Delta Air Lines has been in the news a lot in the last couple of weeks for all the wrong reasons. News reports have been full of pictures and videos of massive lines at airports, people sleeping at gates and sob stories from stranded travelers thanks to a massive computer outage affecting all of Delta’s systems. If you’re a regular Delta traveler it’s a nightmare, and if you’re in IT for Delta, these are probably some of the worst days of your career.
Though initial reports blamed the problems on a power outage by the utility company serving Delta’s main data center, as more details have come out we have learned that this massive outage began with an internal computer outage followed by the failure of a backup system to take over following the initial failure.
While embracing the schadenfreude of this situation is tempting, for data professionals responsible for high availability and disaster recovery this is exactly the scenario that keeps us up at night. One mistake in design or implementation of an HA or DR solution can inconvenience (or worse) the users of our systems and possibly be a resume-generating event for ourselves.
At Pragmatic Works, I am fortunate enough to work with a variety of HA and DR solutions implemented by a wide variety of customers.

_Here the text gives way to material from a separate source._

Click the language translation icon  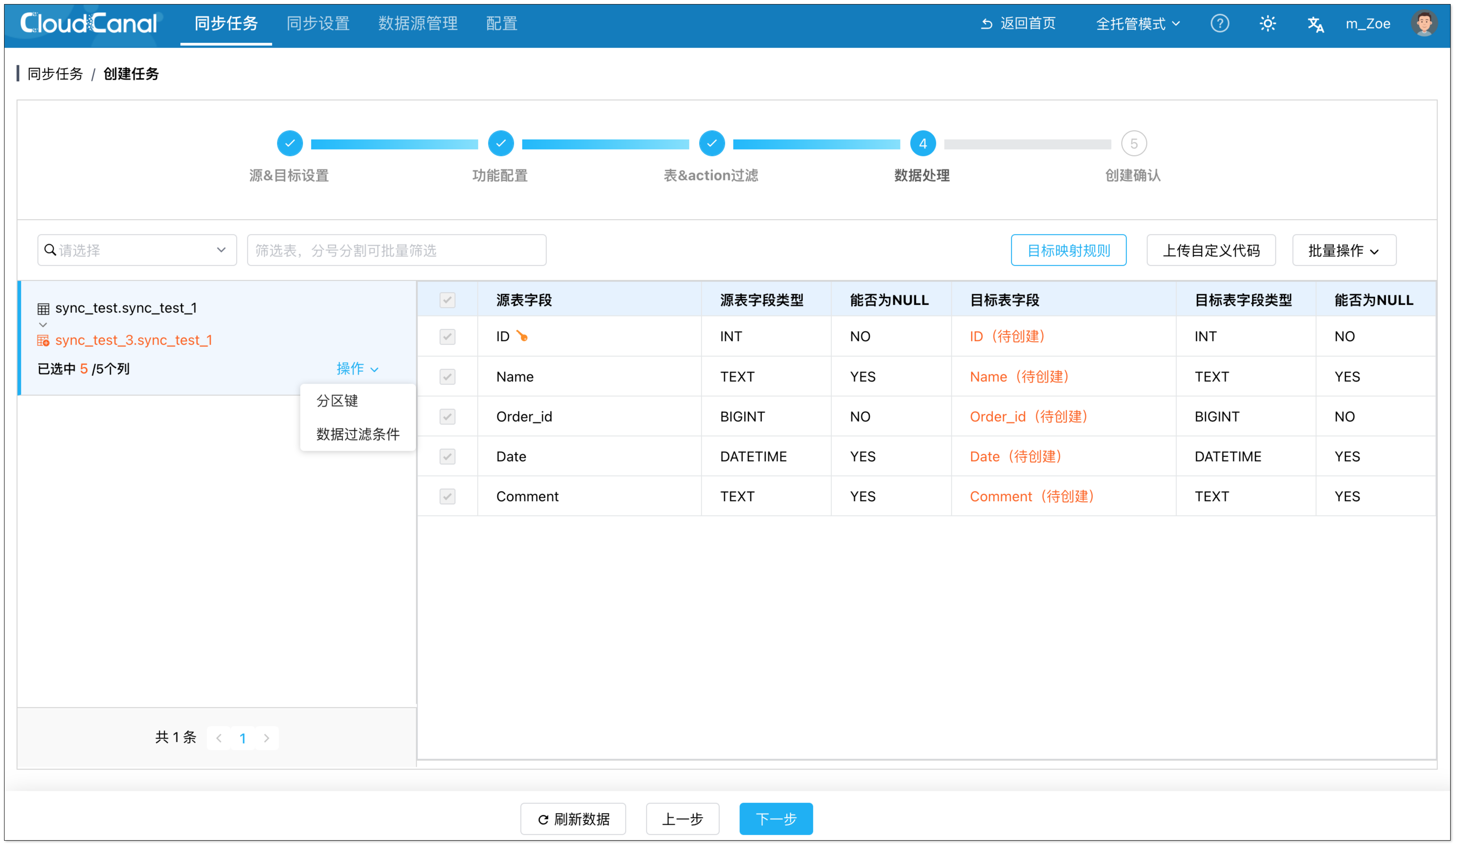pos(1315,24)
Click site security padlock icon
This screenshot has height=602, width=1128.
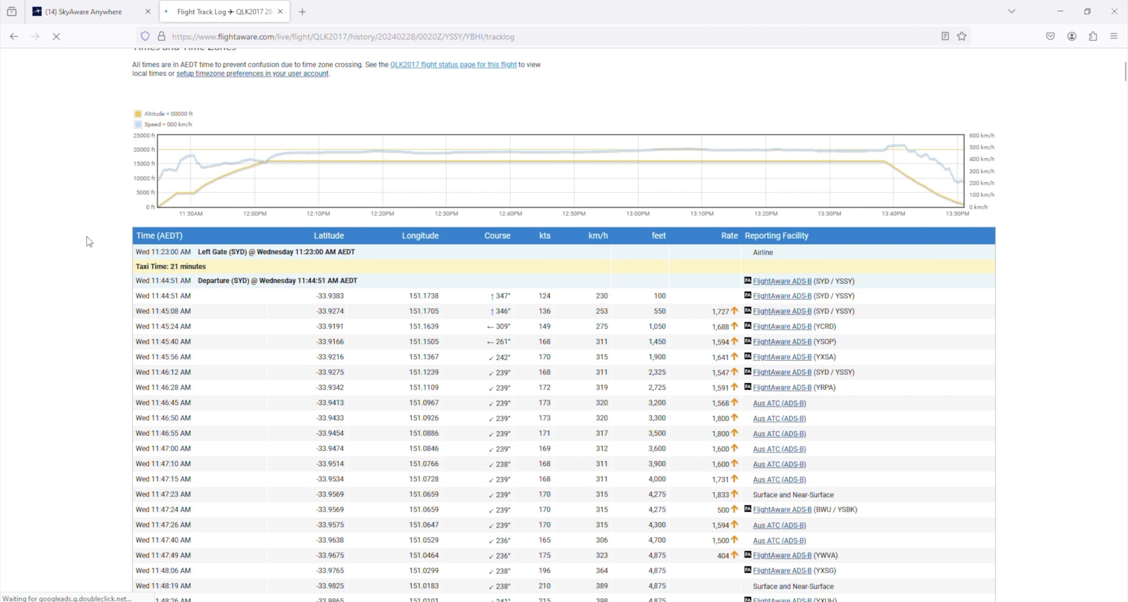tap(162, 37)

With this emphasis in my work, the Delta situation has given me a few thoughts about how to prevent customers and friends from encountering a similar situation. Here are three tips that I sincerely hope keep your organization from preventing Delta’s mistakes:
First, make sure your entire team understands both the design and the processes surrounding your environment. When something breaks in the middle of the night and you have implemented most traditional SQL Server HA/DR topologies the “red alert” call will involve both DBA and network operations personnel. If both groups understand the design of the components that do not belong to them the troubleshooting time will decrease significantly. That will directly lead to a shorter outage for your customers and more sleep for you!
Second, test every failure and failover process you have on a regular, frequent basis. If the team’s successful response to a failure is muscle memory by the time something actually breaks that will also lead to a significantly shorter incident, happier customers, and far less stress for your database and network operations personnel.
Third, and finally, please keep abreast of all the availability and disaster recovery your platforms provide. For SQL Server data professionals, it is important to keep in mind that even on-premise HA/DR options can include Azure options. From SQL Server 2014 on, Microsoft has made it fairly straightforward to add an Azure replica into your Always On Availability Group. Beyond Always On, using Azure VMs, it’s possible to add a third data center into any SQL Server HA/DR design and topology in case Mother Nature or other entities lay waste to the best laid plans for your data centers and their failover processes.
It makes sense to leverage Microsoft’s investments in its Azure data centers and get those machines to work for your business. As data professionals, none of us want to end up on the news because of a mistake in design or implementation. Evaluate all your options, implement a variety that makes sense for your business, and test your processes to ensure that even the most surprising event isn’t a surprise to your team.